Provided records below:

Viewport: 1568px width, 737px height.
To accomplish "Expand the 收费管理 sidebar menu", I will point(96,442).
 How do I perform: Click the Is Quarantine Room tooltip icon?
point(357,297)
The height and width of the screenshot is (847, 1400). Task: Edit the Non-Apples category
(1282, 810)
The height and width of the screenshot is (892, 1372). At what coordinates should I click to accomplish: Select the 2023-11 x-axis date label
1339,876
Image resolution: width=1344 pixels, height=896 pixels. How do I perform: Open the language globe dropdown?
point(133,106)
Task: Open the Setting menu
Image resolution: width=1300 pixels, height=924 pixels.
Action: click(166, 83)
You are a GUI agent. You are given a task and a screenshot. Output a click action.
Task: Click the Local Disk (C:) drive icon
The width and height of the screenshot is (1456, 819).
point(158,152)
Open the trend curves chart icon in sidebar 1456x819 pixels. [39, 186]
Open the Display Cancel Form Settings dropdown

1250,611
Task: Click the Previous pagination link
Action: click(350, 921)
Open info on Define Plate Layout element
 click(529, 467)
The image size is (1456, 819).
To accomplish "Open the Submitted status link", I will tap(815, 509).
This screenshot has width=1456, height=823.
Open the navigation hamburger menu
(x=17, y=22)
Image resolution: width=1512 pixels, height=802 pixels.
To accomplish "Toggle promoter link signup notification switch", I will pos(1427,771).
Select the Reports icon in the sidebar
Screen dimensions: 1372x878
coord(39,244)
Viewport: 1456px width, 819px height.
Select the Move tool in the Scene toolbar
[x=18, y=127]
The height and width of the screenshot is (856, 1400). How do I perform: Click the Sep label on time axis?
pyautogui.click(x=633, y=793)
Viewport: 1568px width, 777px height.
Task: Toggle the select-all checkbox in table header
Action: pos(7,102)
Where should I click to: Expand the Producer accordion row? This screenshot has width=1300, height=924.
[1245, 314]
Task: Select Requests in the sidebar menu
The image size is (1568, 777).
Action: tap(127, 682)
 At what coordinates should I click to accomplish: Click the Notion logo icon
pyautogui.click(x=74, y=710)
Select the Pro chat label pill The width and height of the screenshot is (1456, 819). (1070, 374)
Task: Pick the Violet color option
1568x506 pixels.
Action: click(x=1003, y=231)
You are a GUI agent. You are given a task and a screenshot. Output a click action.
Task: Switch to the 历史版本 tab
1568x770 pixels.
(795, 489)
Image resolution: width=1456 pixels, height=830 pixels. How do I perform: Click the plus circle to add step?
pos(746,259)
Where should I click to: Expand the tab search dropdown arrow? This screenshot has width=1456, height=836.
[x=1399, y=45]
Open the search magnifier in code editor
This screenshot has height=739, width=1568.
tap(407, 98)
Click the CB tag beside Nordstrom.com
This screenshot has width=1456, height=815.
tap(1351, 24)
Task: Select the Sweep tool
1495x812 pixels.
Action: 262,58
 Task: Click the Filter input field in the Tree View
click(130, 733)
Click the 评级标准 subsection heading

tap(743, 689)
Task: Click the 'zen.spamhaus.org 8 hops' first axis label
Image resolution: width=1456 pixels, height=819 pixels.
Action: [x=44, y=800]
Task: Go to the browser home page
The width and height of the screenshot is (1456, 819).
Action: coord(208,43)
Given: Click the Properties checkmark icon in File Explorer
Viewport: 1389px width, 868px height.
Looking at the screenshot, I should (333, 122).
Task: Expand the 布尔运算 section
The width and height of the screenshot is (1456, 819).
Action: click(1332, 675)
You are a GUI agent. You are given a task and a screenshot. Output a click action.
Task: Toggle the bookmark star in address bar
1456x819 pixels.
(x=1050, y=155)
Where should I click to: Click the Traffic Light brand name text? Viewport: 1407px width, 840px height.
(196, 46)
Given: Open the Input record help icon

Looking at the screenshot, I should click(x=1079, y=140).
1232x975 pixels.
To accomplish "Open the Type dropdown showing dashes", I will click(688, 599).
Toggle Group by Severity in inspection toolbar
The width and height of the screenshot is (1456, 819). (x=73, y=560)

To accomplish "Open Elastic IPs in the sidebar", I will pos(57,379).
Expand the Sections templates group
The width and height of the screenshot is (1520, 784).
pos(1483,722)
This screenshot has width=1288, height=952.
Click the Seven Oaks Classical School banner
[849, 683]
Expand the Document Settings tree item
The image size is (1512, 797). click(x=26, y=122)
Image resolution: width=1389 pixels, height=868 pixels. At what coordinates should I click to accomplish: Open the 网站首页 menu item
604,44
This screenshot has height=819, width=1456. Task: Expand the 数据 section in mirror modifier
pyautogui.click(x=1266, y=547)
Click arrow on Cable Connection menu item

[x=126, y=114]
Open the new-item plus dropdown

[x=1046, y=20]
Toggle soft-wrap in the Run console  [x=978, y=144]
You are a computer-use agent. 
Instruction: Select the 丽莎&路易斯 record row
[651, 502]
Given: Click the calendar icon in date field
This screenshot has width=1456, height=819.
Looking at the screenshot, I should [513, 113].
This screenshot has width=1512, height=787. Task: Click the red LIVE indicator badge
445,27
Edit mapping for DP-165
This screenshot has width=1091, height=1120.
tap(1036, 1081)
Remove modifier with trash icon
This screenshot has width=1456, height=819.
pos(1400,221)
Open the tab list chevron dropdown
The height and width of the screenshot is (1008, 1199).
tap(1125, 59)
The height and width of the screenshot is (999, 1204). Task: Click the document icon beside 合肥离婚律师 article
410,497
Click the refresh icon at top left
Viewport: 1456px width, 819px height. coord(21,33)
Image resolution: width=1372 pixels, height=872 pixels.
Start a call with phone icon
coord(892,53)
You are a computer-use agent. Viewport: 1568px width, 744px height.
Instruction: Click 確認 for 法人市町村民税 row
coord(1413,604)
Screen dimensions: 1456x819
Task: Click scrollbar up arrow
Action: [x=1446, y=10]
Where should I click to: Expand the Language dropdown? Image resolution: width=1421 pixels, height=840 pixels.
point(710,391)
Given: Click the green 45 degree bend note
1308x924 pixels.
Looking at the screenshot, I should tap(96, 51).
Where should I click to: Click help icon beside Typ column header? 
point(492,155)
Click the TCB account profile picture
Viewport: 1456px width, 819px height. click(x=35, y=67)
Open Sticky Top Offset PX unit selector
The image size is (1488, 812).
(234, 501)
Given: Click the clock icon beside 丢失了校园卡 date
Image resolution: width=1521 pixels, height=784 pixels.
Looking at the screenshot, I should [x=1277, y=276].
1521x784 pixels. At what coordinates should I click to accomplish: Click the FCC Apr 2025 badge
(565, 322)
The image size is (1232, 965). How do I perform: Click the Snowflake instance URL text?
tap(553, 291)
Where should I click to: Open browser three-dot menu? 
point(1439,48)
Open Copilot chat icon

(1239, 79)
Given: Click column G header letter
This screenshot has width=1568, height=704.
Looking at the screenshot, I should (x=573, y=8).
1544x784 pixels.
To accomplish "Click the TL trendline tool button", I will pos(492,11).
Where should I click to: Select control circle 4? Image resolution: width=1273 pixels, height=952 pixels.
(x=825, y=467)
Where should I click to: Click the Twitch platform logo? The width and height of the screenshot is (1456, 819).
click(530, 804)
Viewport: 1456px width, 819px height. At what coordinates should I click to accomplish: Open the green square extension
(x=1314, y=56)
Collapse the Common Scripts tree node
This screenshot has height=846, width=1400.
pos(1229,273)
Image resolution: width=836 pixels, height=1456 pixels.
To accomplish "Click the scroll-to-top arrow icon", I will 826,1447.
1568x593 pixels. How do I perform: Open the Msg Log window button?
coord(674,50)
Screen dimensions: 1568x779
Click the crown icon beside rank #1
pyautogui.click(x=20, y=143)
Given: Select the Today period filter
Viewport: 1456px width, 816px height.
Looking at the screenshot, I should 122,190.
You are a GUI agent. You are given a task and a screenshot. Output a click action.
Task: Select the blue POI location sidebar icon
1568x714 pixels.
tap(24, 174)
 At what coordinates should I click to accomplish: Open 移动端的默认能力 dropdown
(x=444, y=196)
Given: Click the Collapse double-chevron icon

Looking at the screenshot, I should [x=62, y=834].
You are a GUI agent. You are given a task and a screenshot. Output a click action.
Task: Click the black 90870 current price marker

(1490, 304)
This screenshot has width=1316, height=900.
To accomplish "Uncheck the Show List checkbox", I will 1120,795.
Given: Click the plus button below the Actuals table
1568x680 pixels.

End of Provided records.

Problem
How many lines of the entries contain "computer"? Answer with a number alone.

Task result
2